Could you reproduce, without any change, the lines in the items below, starting with the one that contains "Image resolution: width=808" and going on through the one that contains "tap(308, 26)"?
-- begin Task inputs --
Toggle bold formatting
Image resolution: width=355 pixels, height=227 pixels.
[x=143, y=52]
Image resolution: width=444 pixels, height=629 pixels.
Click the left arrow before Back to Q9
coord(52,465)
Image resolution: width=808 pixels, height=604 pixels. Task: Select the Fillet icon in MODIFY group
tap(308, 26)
-- end Task inputs --
-- begin Task inputs --
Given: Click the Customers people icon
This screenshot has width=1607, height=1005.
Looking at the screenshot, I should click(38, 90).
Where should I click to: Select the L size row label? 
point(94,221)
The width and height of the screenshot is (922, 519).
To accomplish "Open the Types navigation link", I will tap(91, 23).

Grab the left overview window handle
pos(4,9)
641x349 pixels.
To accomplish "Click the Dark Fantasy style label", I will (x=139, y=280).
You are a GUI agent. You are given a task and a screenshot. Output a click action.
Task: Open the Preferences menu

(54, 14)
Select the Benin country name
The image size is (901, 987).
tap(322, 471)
-- end Task inputs --
-- begin Task inputs --
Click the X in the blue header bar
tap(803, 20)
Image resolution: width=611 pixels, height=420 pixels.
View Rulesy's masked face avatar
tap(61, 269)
-- end Task inputs --
Correct response:
Image resolution: width=808 pixels, height=604 pixels. Task: Select the Fillet icon in MODIFY group
tap(308, 26)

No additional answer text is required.